Il giorno seguente il discorso di Pompeo, il Comitato Centrale del Partito Comunista Cinese ha approvato una delibera in sessione plenaria che è stata poi pubblicata sul Quotidiano del Popolo. Il documento riguarda prettamente le questioni di governance della Cina che sono state il nodo centrale delle discussioni durante il Plenum. Con governance si intende il consolidamento del predominio e del controllo del Partito su tutti gli aspetti della vita politica della RPC. Il «PCC comanda ogni cosa: il Partito, il governo, I militari, la società, l’educazione, l’est, l’ovest, il nord e il sud» recita il comunicato finale del Plenum. Nonostante molti commentatori ventilassero la possibilità di un indebolimento della leadership di Xi Jinping, il Quarto Plenum non sembra aver dato adito a quest’ipotesi. Xi, infatti, esce dalla sessione plenaria con la conferma di essere il «nucleo del Partito». La supposta nomina al Comitato Permanente di due membri aggiuntivi non si è verificata e la massima nomenklatura cinese è rimasta immutata. Il vertice del Partito, quindi, manca ancora di un possibile successore di Xi Jinping essendo gli altri sei membri del Comitato Permanente troppo vecchi.

Intanto, il governo del Cile ha fatto sapere che a causa dei tumulti in corso nel paese non sarà più in grado di ospitare il vertice dell’Asia Pacific Economic Cooperation previsto inizialmente per il 12 dicembre. In occasione del summit, ci si aspettava la firma della “fase 1” dell’accordo-tregua sulla trade-war in corso tra Stati Uniti e Repubblica Popolare.

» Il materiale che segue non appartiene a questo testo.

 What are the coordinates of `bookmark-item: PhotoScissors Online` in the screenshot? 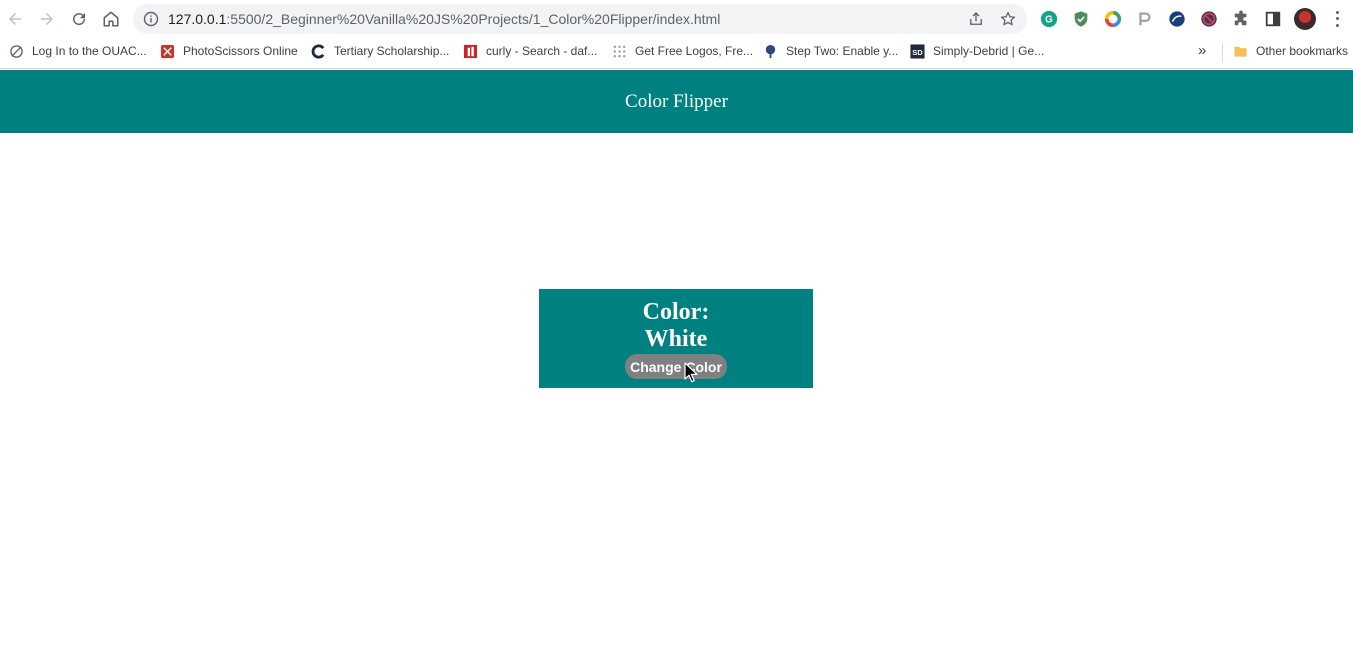 It's located at (228, 51).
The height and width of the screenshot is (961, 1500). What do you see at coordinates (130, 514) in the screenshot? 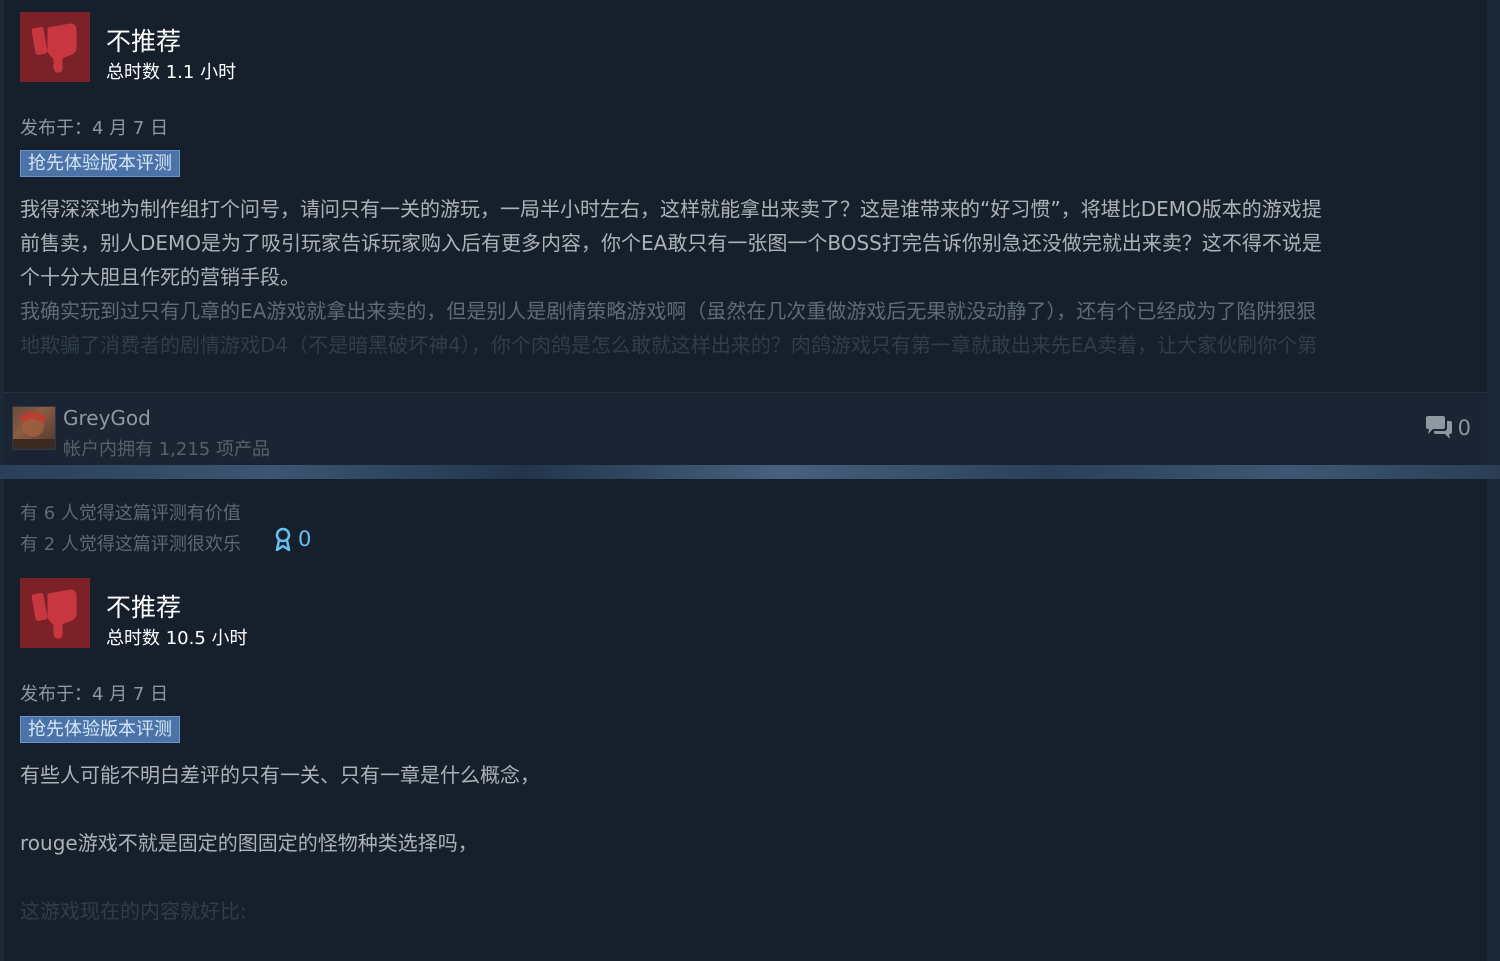
I see `helpful-count-text: 有 6 人觉得这篇评测有价值` at bounding box center [130, 514].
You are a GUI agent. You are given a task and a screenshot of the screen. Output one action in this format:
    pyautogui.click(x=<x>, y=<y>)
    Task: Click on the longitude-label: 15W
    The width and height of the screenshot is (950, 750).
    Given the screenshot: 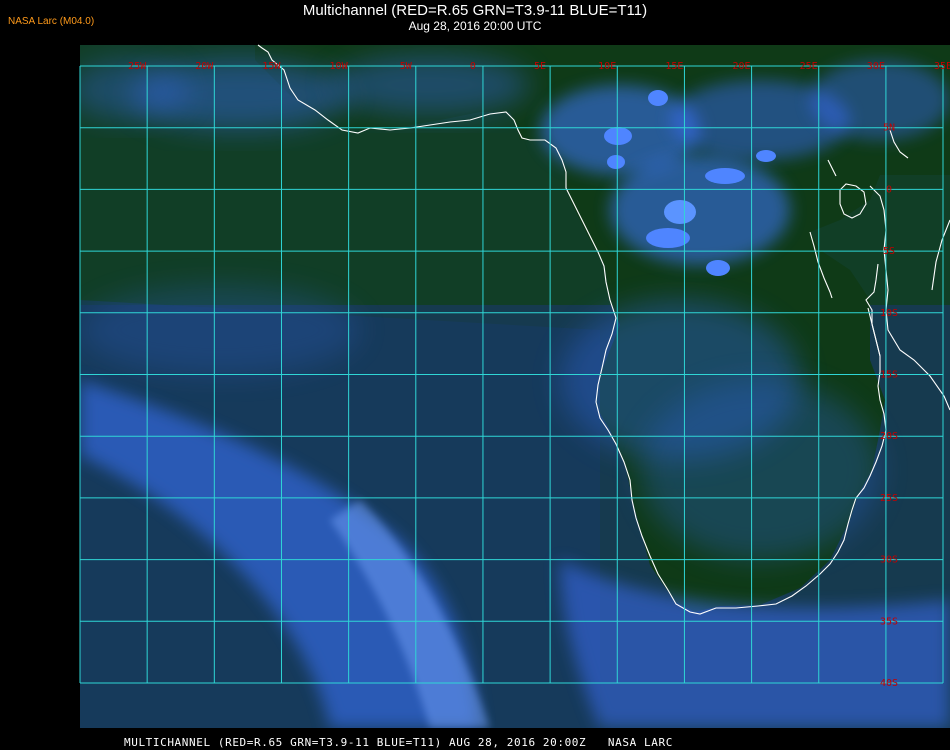 What is the action you would take?
    pyautogui.click(x=272, y=66)
    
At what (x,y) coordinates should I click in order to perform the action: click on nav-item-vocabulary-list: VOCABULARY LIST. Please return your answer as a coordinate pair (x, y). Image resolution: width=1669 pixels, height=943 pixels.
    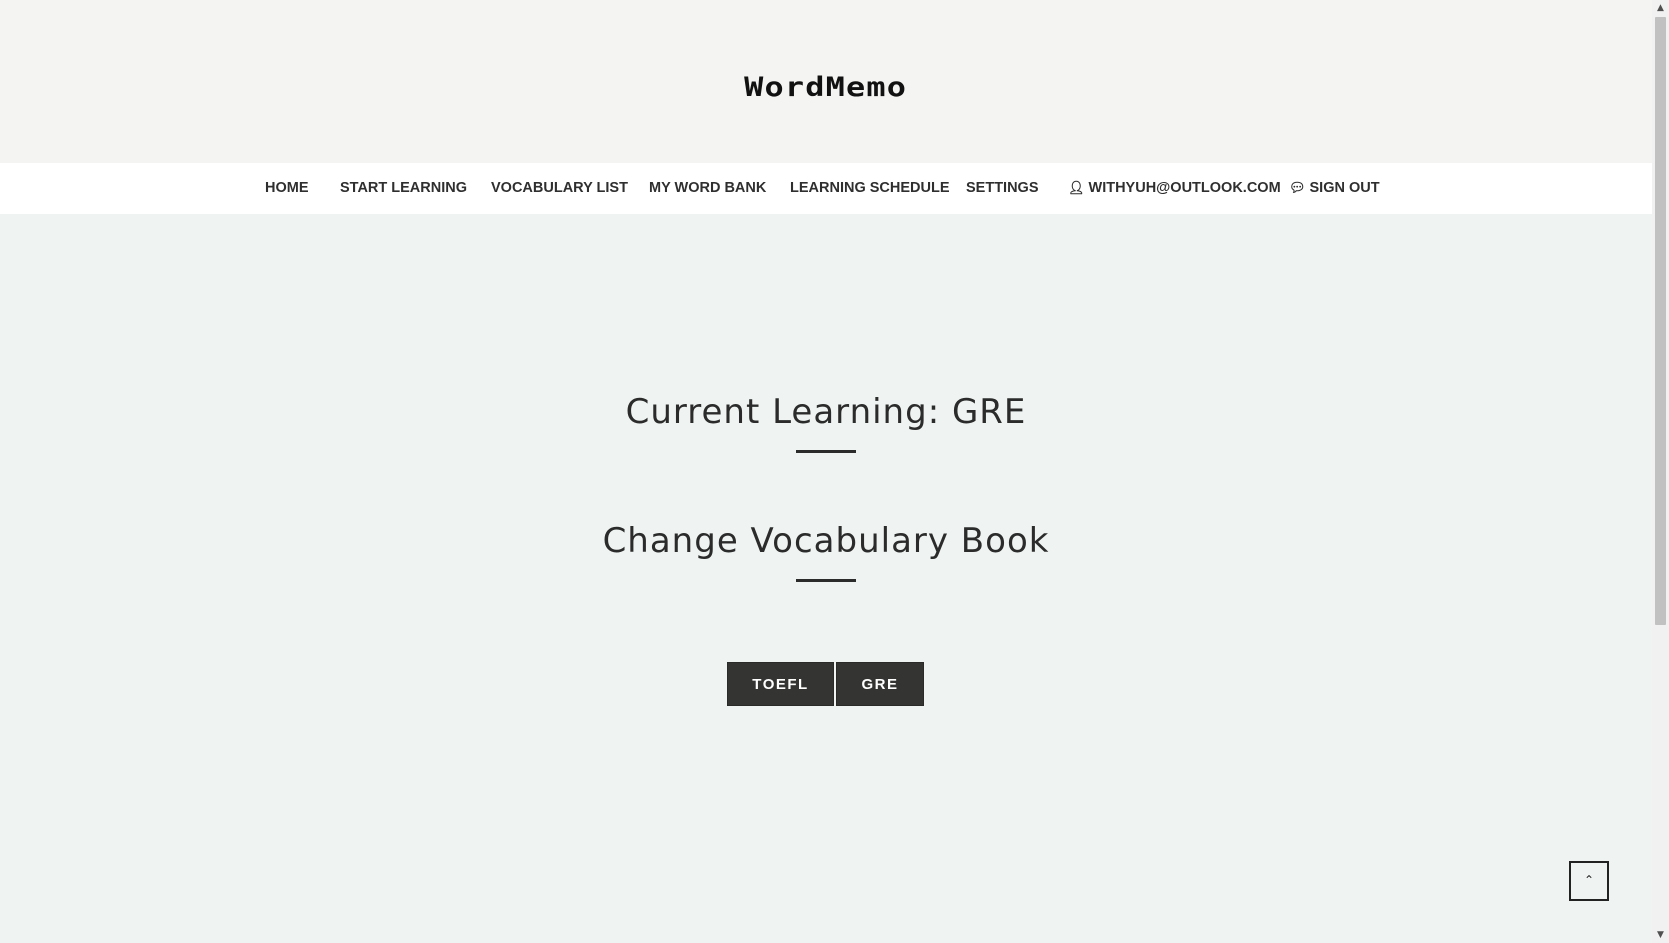
    Looking at the image, I should click on (560, 188).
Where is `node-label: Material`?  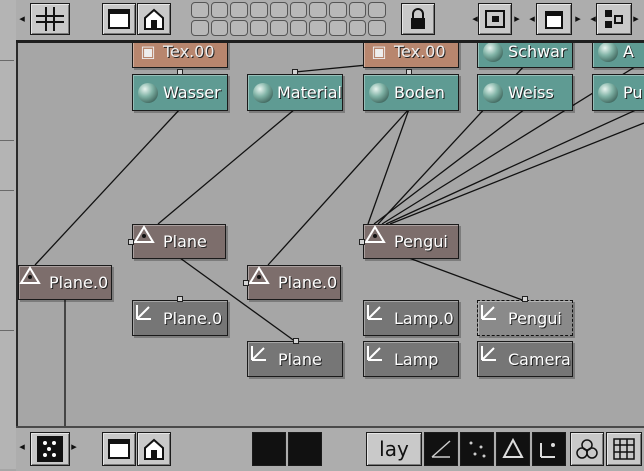
node-label: Material is located at coordinates (310, 92).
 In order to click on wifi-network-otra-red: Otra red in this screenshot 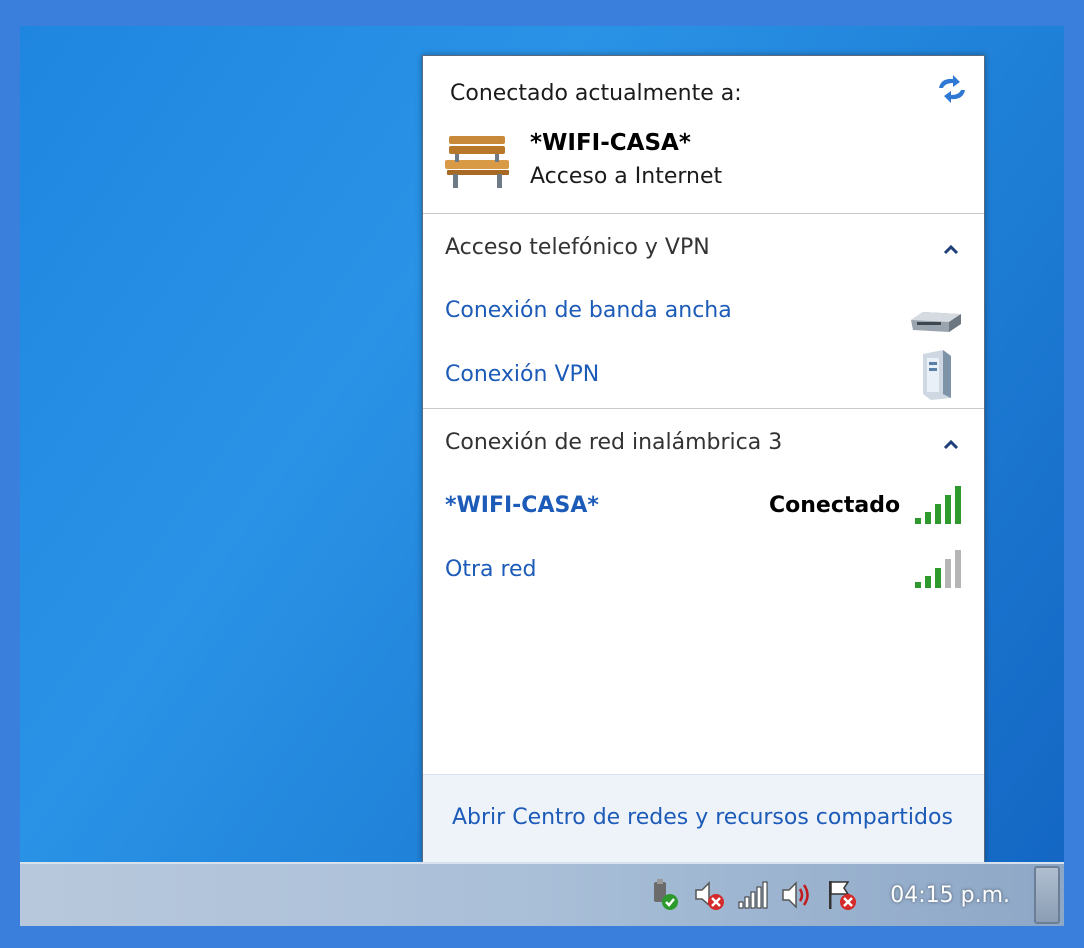, I will do `click(491, 570)`.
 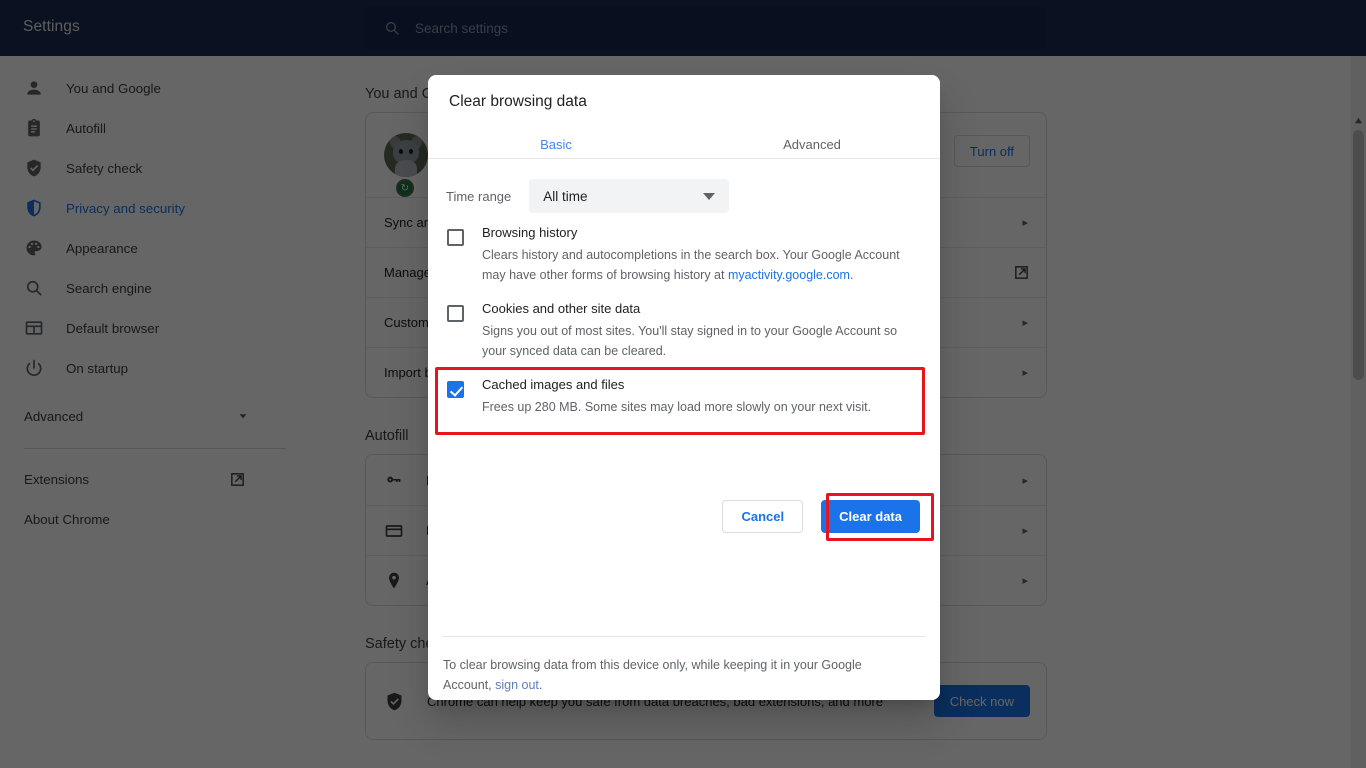 What do you see at coordinates (680, 401) in the screenshot?
I see `highlight-box-cached-images` at bounding box center [680, 401].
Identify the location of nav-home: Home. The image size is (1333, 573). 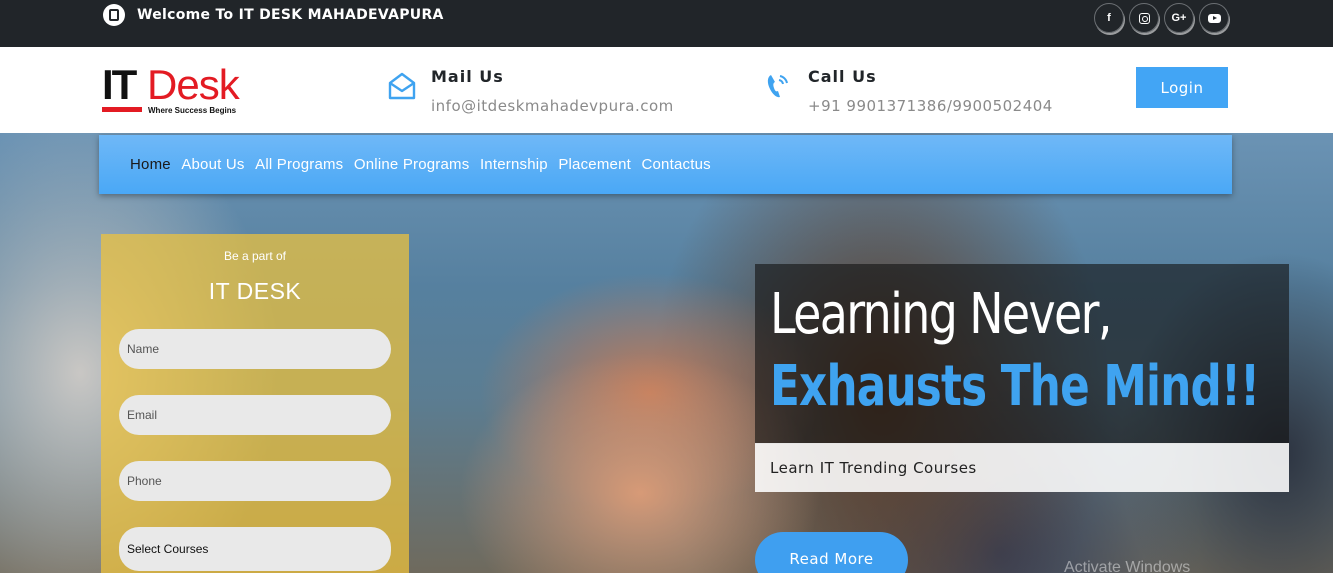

Data la decisione cilena, le due parti starebbero cercando una nuova occasione per siglare il cessate il fuoco.

La sensazione è che a spingere Trump a chiudere l’accordo siano più motivi di carattere elettorale visto l’avvicinarsi delle elezioni presidenziali del prossimo anno. Le parole di Pompeo, inoltre, confermano che l’opinione sulla Cina dell’Amministrazione in carica non è cambiata anche in seguito alla fuoriuscita di Bolton e Mattis. In questa fase di stallo, quindi, le due potenze sembrano continuare a scivolare sempre più verso una “pace inquieta”.